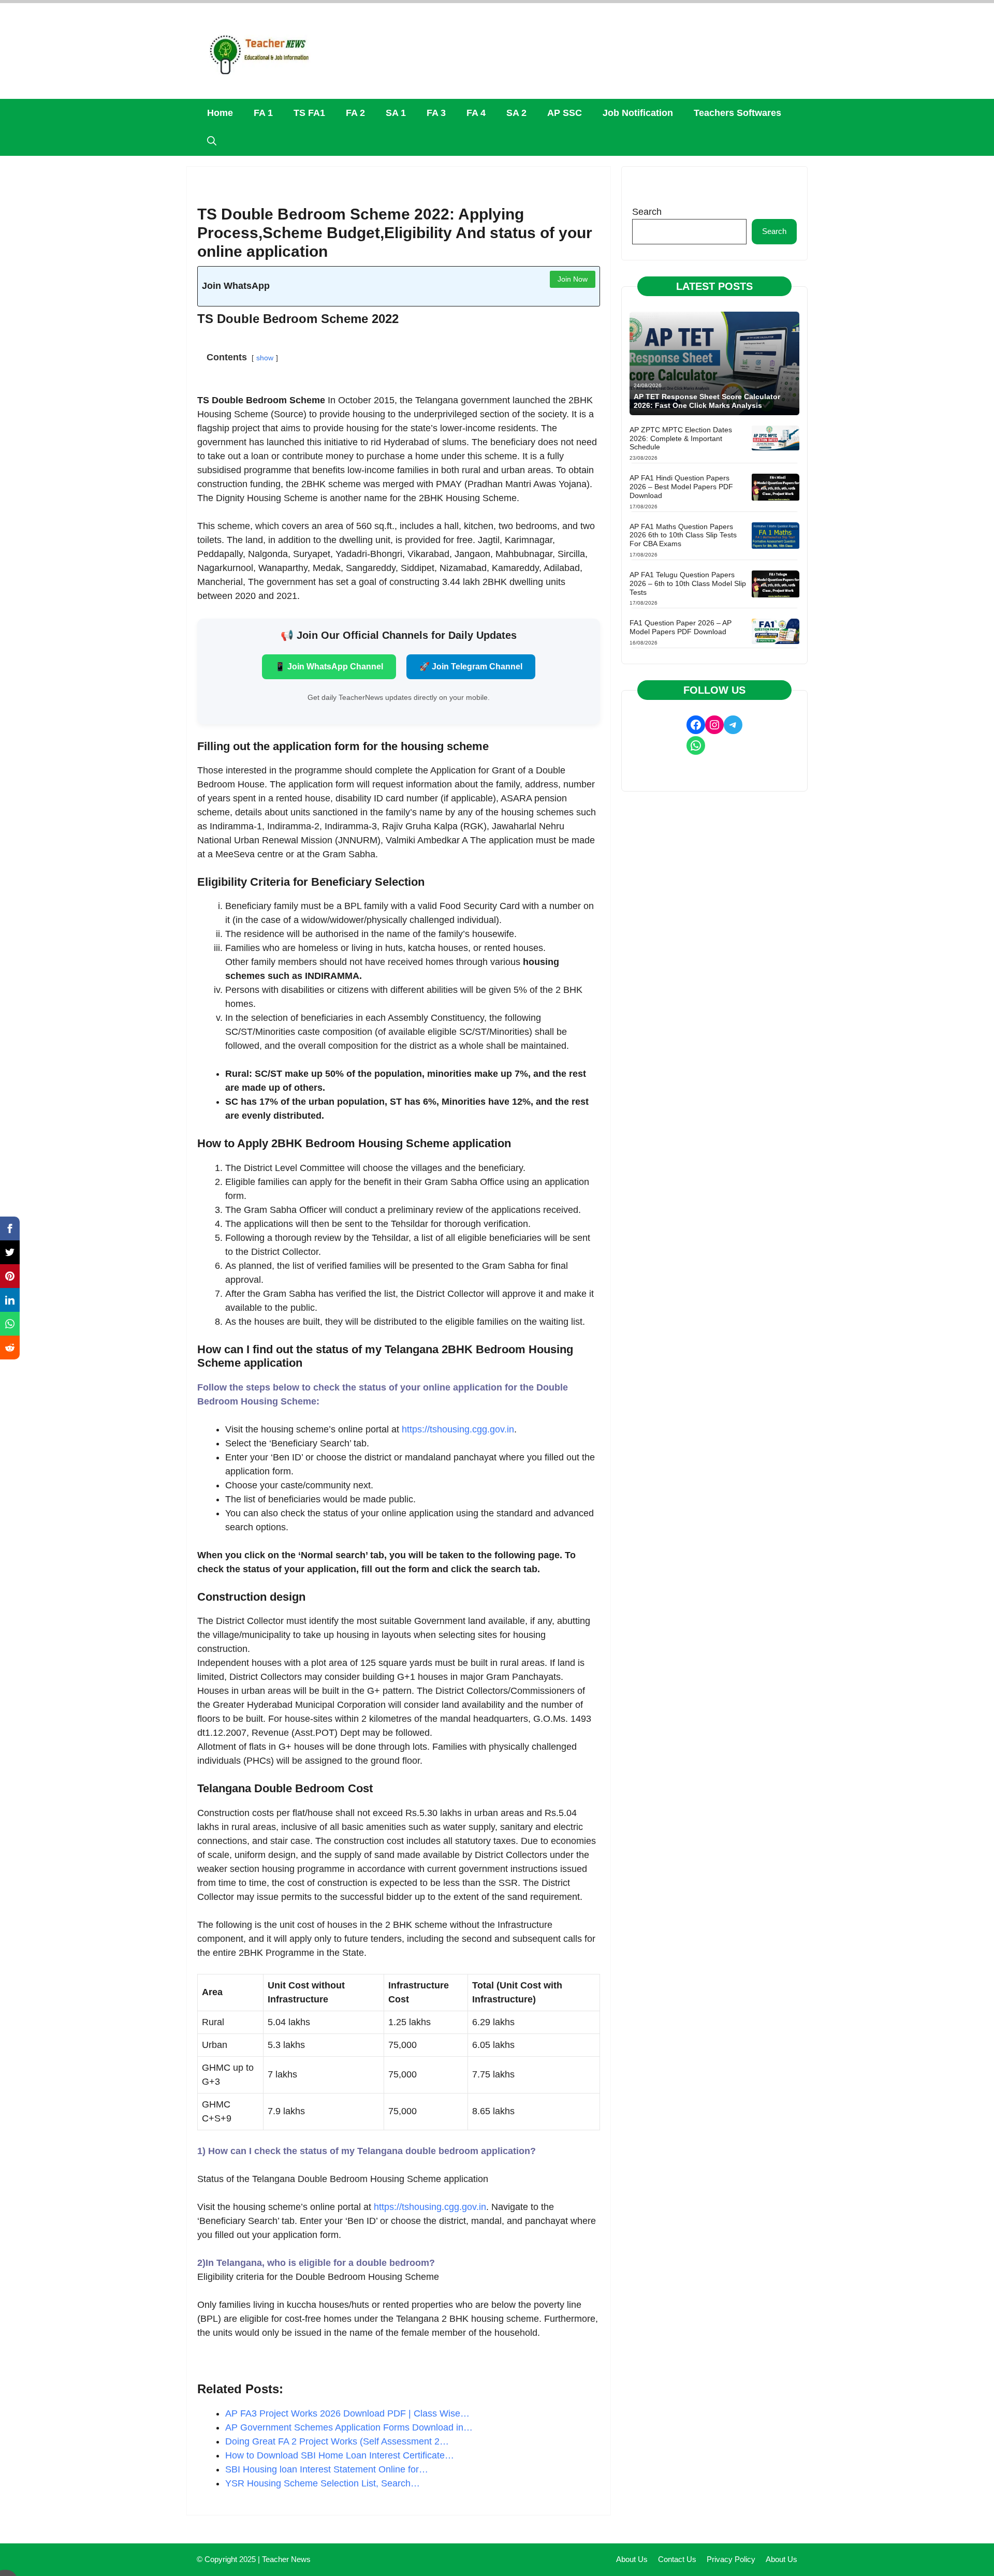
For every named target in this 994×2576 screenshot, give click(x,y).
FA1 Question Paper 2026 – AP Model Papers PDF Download (681, 627)
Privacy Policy (731, 2559)
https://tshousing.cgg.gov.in (458, 1429)
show (264, 358)
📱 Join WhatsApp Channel (329, 666)
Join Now (573, 279)
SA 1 (396, 113)
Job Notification (638, 113)
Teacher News (286, 2559)
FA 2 (355, 113)
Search (647, 212)
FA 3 (436, 113)
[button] (212, 141)
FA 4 (476, 113)
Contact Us (677, 2559)
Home (220, 113)
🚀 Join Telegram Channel (470, 666)
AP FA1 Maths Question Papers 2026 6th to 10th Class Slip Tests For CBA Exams (683, 535)
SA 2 (516, 113)
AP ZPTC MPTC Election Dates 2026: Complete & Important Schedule (681, 438)
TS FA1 (309, 113)
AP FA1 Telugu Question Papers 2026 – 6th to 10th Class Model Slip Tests (688, 583)
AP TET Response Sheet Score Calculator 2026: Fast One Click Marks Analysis (707, 400)
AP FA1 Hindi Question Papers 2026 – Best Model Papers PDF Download (681, 487)
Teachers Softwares (737, 113)
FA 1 (263, 113)
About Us (632, 2559)
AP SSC (564, 113)
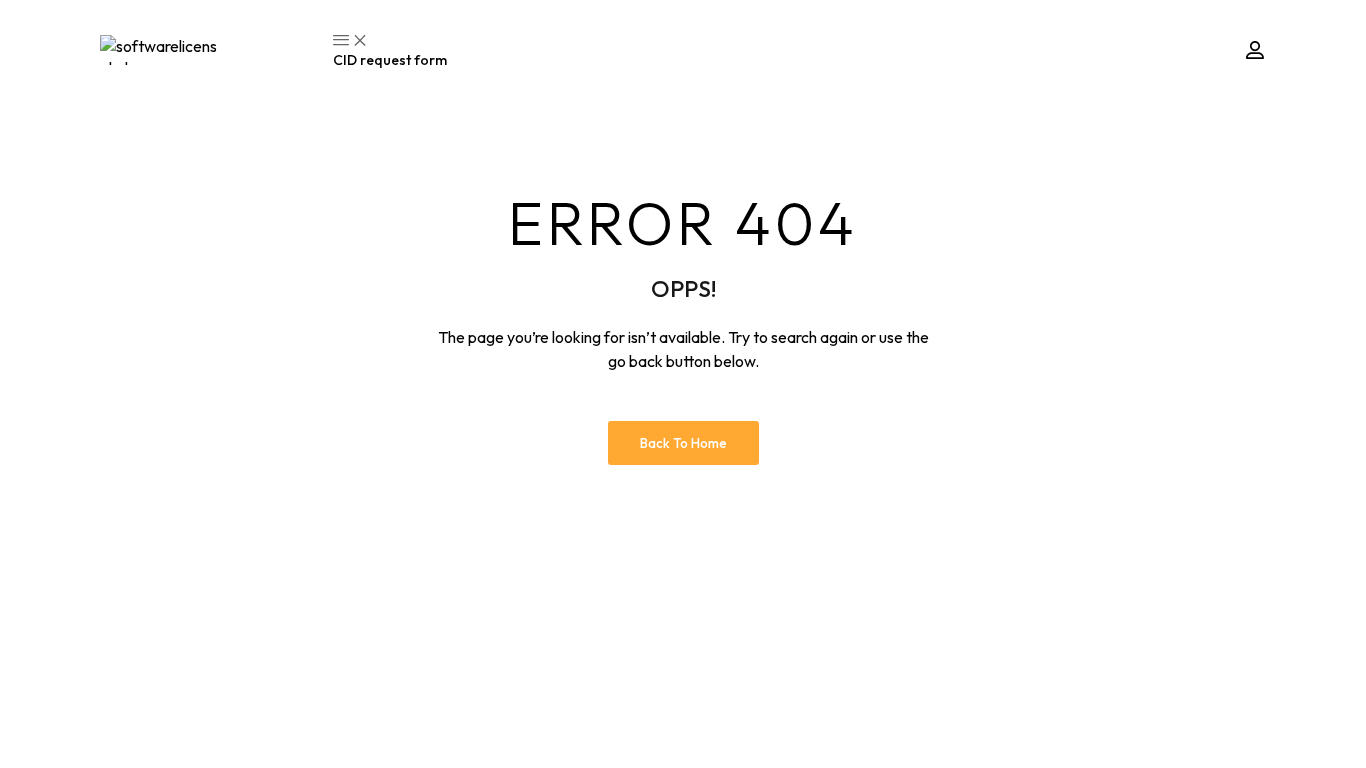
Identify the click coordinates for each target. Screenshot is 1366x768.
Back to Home (683, 443)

→ WORK ITEM
An exact copy of the listing above is to be set down, with no pictures in it.

→ WORKED SOLUTION
For every named target in this 994×2576 screenshot, give click(x,y).
FA1 Question Paper 2026 – AP Model Papers PDF Download (681, 627)
Privacy Policy (731, 2559)
https://tshousing.cgg.gov.in (458, 1429)
show (264, 358)
📱 Join WhatsApp Channel (329, 666)
Join Now (573, 279)
SA 1 (396, 113)
Job Notification (638, 113)
Teacher News (286, 2559)
FA 2 (355, 113)
Search (647, 212)
FA 3 (436, 113)
[button] (212, 141)
FA 4 (476, 113)
Contact Us (677, 2559)
Home (220, 113)
🚀 Join Telegram Channel (470, 666)
AP FA1 Maths Question Papers 2026 6th to 10th Class Slip Tests For CBA Exams (683, 535)
SA 2 (516, 113)
AP ZPTC MPTC Election Dates 2026: Complete & Important Schedule (681, 438)
TS FA1 (309, 113)
AP FA1 Telugu Question Papers 2026 – 6th to 10th Class Model Slip Tests (688, 583)
AP TET Response Sheet Score Calculator 2026: Fast One Click Marks Analysis (707, 400)
AP FA1 Hindi Question Papers 2026 – Best Model Papers PDF Download (681, 487)
Teachers Softwares (737, 113)
FA 1 (263, 113)
About Us (632, 2559)
AP SSC (564, 113)
Identify the click coordinates for each target. Screenshot is 1366x768.
Back to Home (683, 443)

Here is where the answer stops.